TEXT PASSAGE =>

The solution is to implement a compensating transaction. The steps in a compensating transaction must undo the effects of the steps in the original operation. It must be an intelligent process that takes into account any work done by concurrent instances. This process will usually be application specific, driven by the nature of the work performed by the original operation.

A common approach is to use a workflow to implement an eventually consistent operation that requires compensation. As the original operation proceeds, the system records information about each step and how the work performed by that step can be undone. If the operation fails at any point, the workflow rewinds back through the steps it’s completed and performs the work that reverses each step. Note that a compensating transaction might not have to undo the work in the exact reverse order of the original operation, and it might be possible to perform some of the undo steps in parallel. This approach is similar to the Sagas strategy discussed in Clemens Vasters’ blog

A compensating transaction is also an eventually consistent operation and it could also fail. The system should be able to resume the compensating transaction at the point of failure and continue. It might be necessary to repeat a step that’s failed, so the steps in a compensating transaction should be defined as idempotent commands.

In some cases it might not be possible to recover from a step that has failed except through manual intervention. In these situations the system should raise an alert and provide as much information as possible about the reason for the failure.

Considerations

It might not be easy to determine when a step in an operation that implements eventual consistency has failed. A step might not fail immediately, but instead could block. It might be necessary to implement some form of time-out mechanism.

COLLECTED DATA =>
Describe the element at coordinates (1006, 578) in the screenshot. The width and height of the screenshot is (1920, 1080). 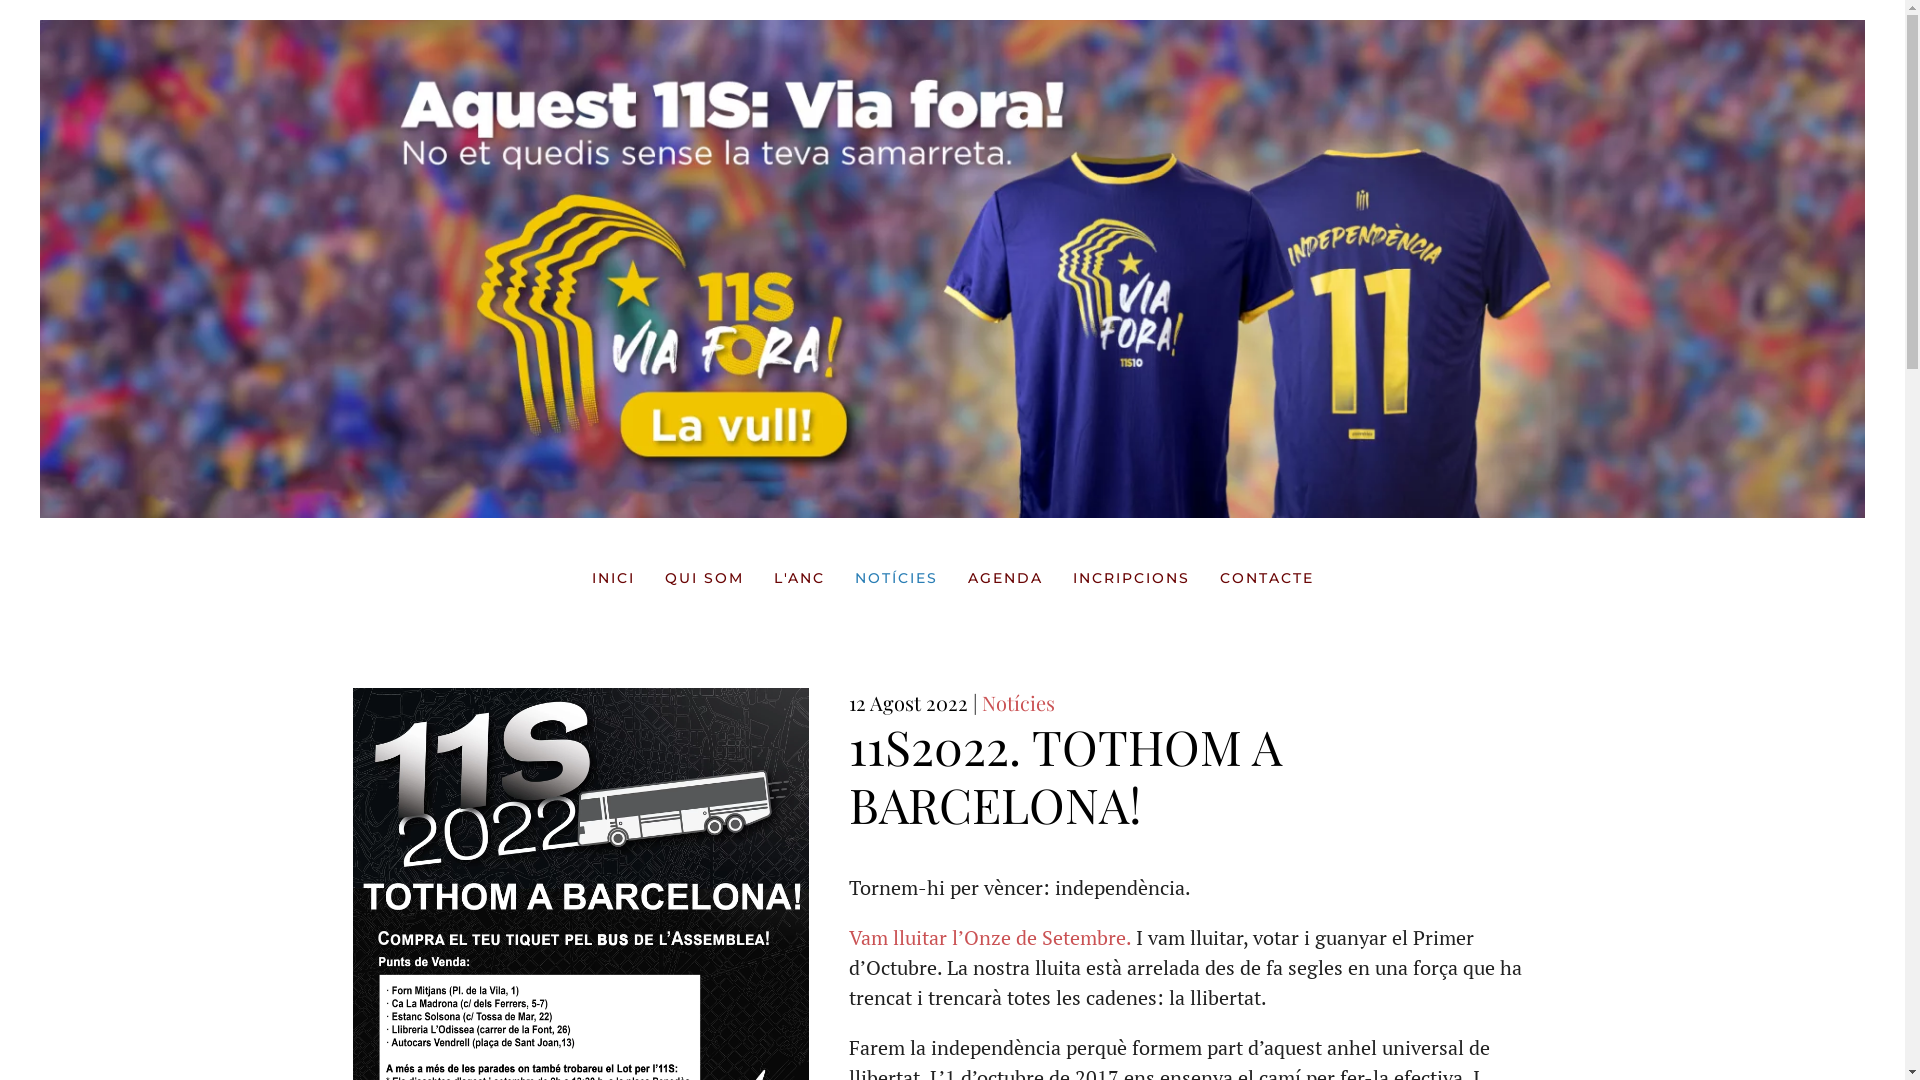
I see `AGENDA` at that location.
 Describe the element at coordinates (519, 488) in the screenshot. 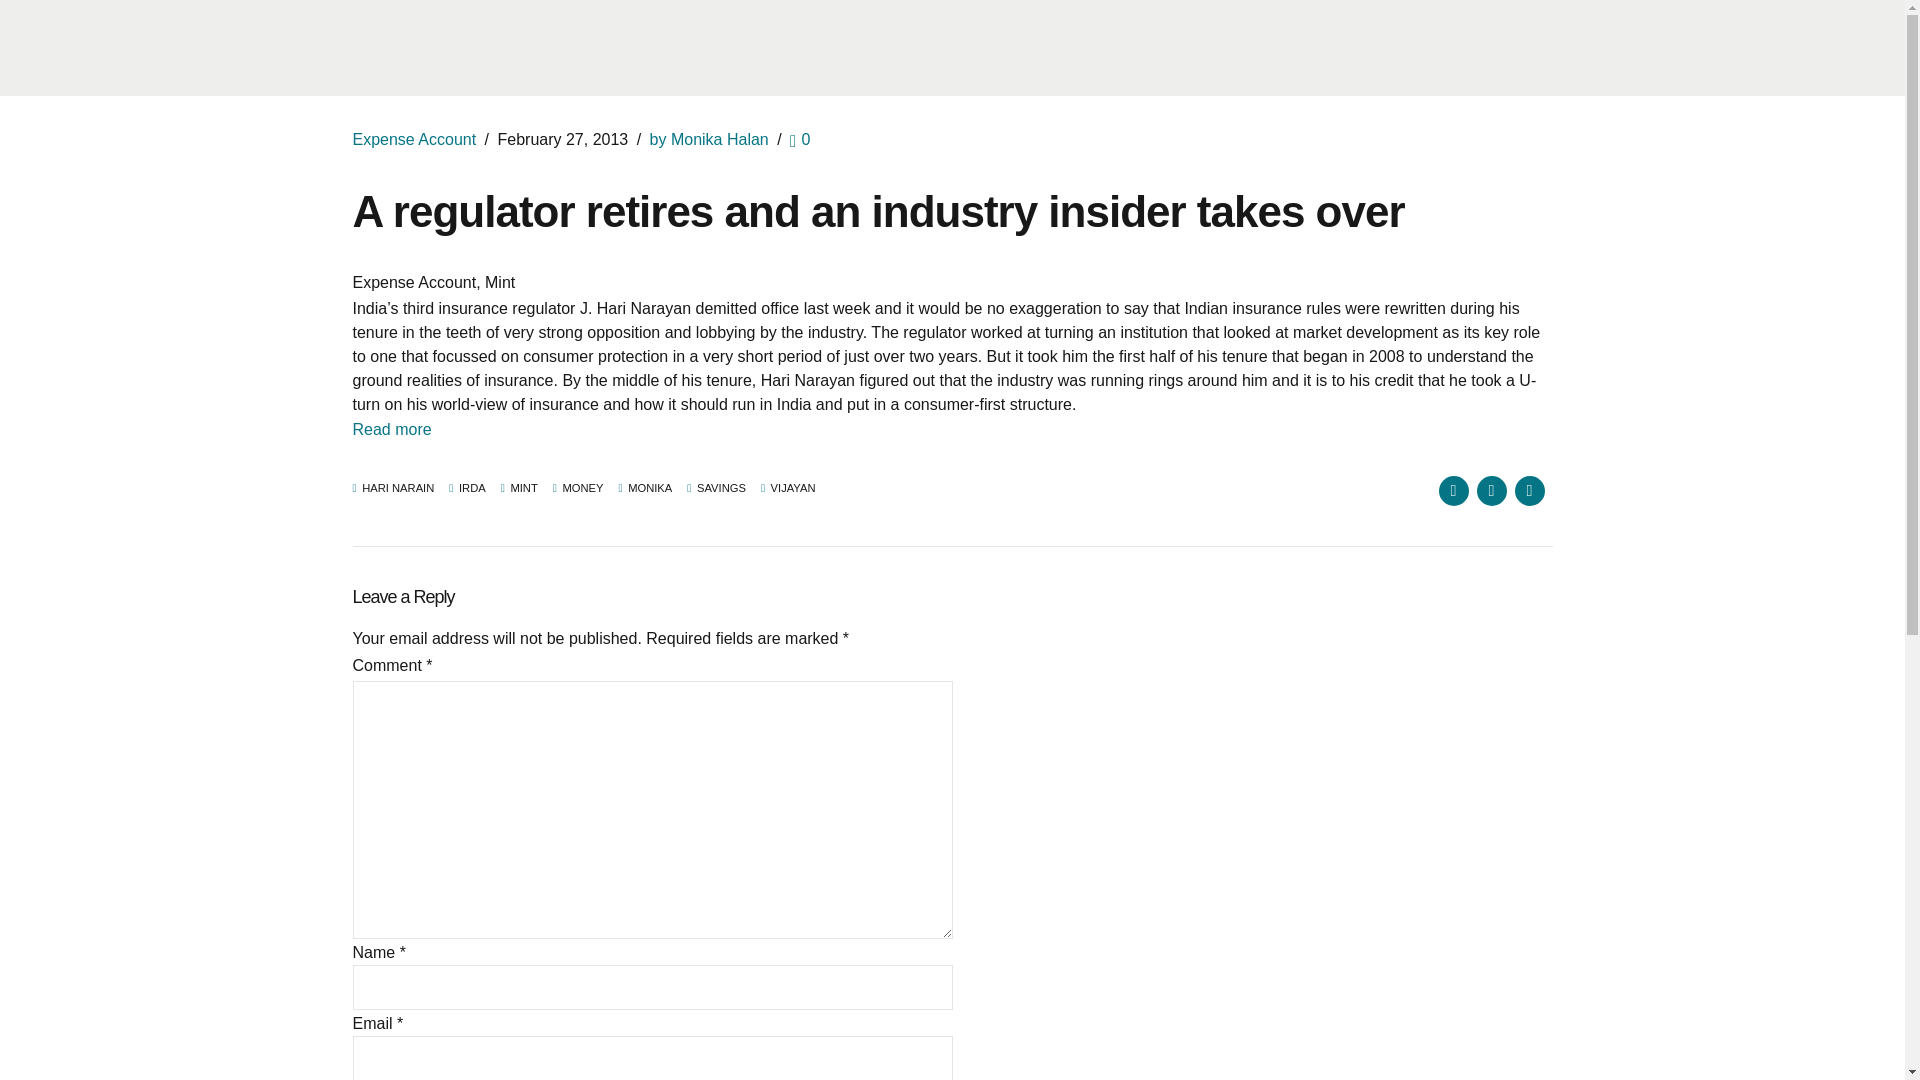

I see `MINT` at that location.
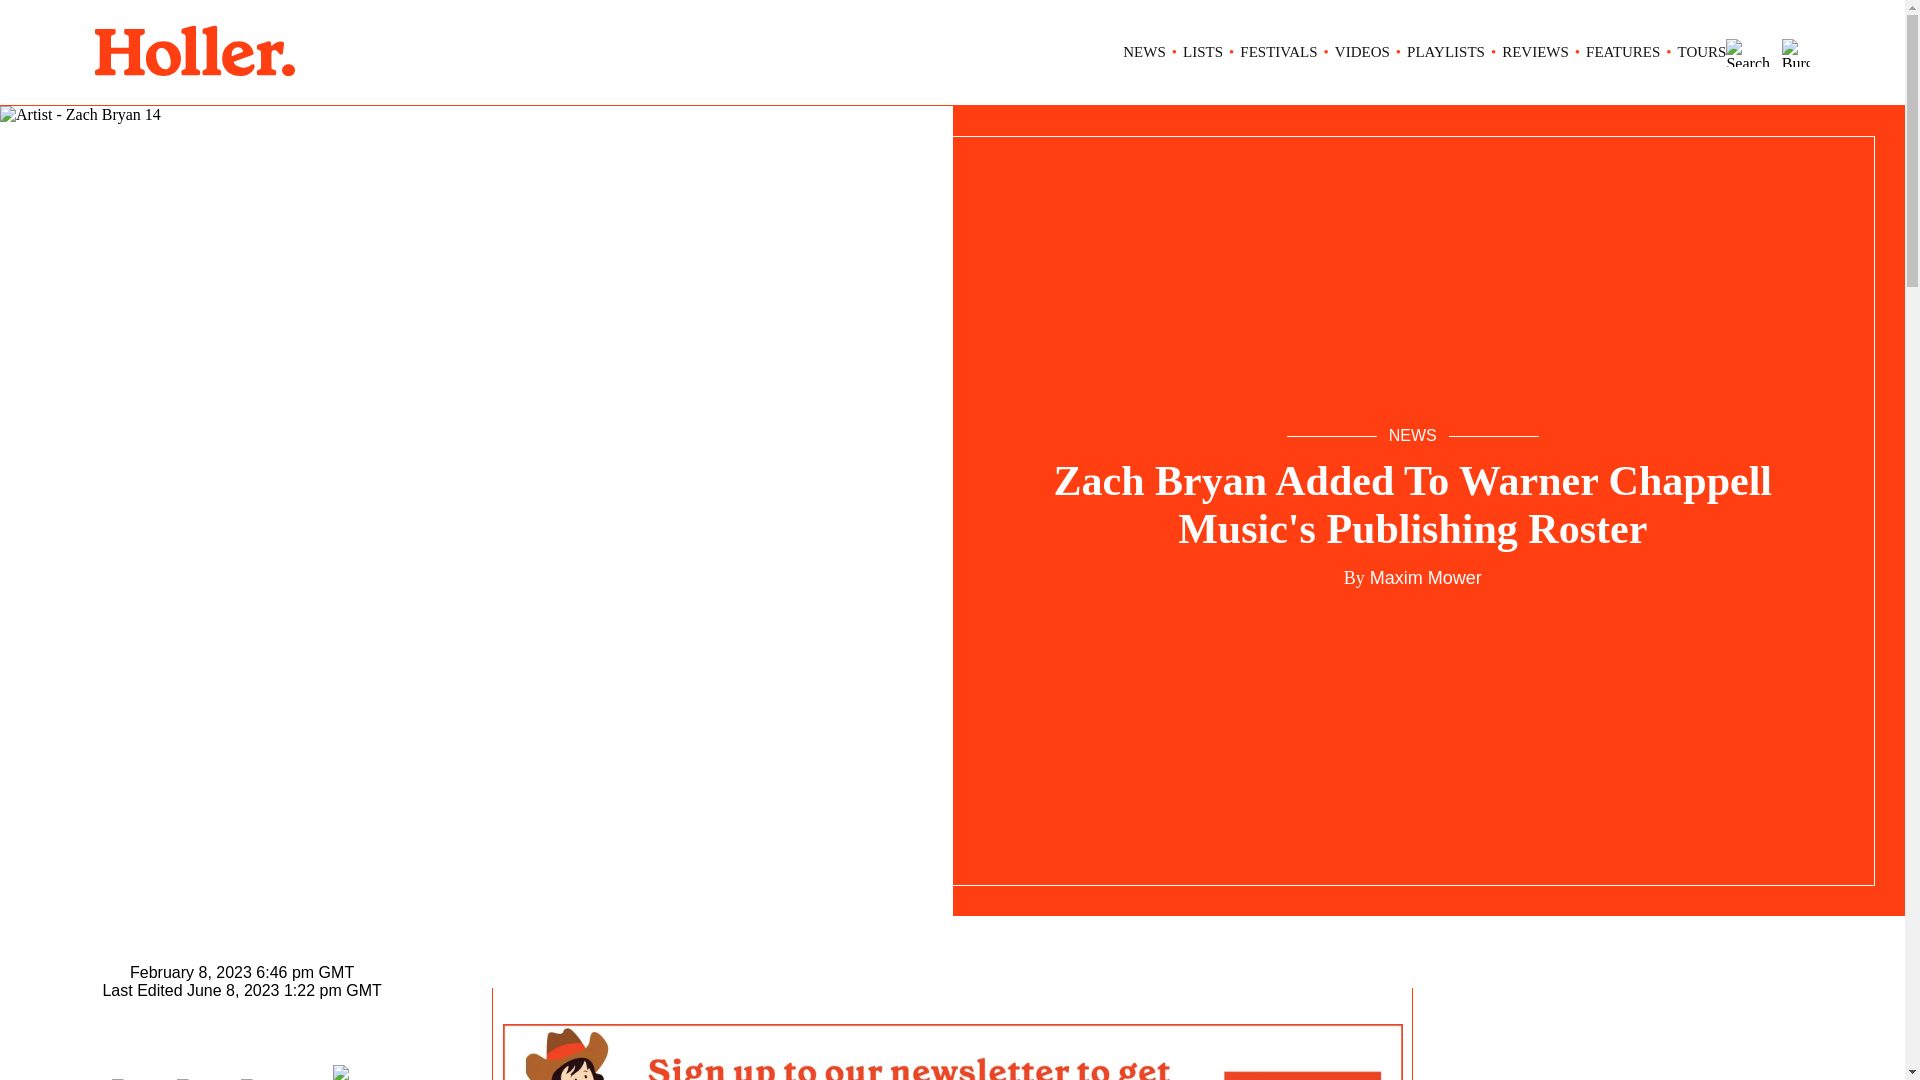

PROBLEMS TO WORK ON =>
A. Reproduce the stretch of the compensating transaction passage from "It might not be easy" through "of time-out mechanism.".
B. Using the compensating transaction passage, decide whether each statement agrees with it, and quote the words that settle each one: (i) A compensating transaction must undo the work in the exact reverse order of the original operation. (ii) The steps in a compensating transaction should be defined as idempotent commands. (iii) A step that fails in an eventually consistent operation always fails immediately.
C. List everything the compensating transaction passage says the system should do.

PER-TASK OUTPUTS =>
A.
It might not be easy to determine when a step in an operation that implements eventual consistency has failed. A step might not fail immediately, but instead could block. It might be necessary to implement some form of time-out mechanism.

B.
(i) No: "a compensating transaction might not have to undo the work in the exact reverse order of the original operation"
(ii) Yes: "the steps in a compensating transaction should be defined as idempotent commands"
(iii) No: "A step might not fail immediately, but instead could block."

C.
- Be able to resume the compensating transaction at the point of failure and continue
- Raise an alert
- Provide as much information as possible about the reason for the failure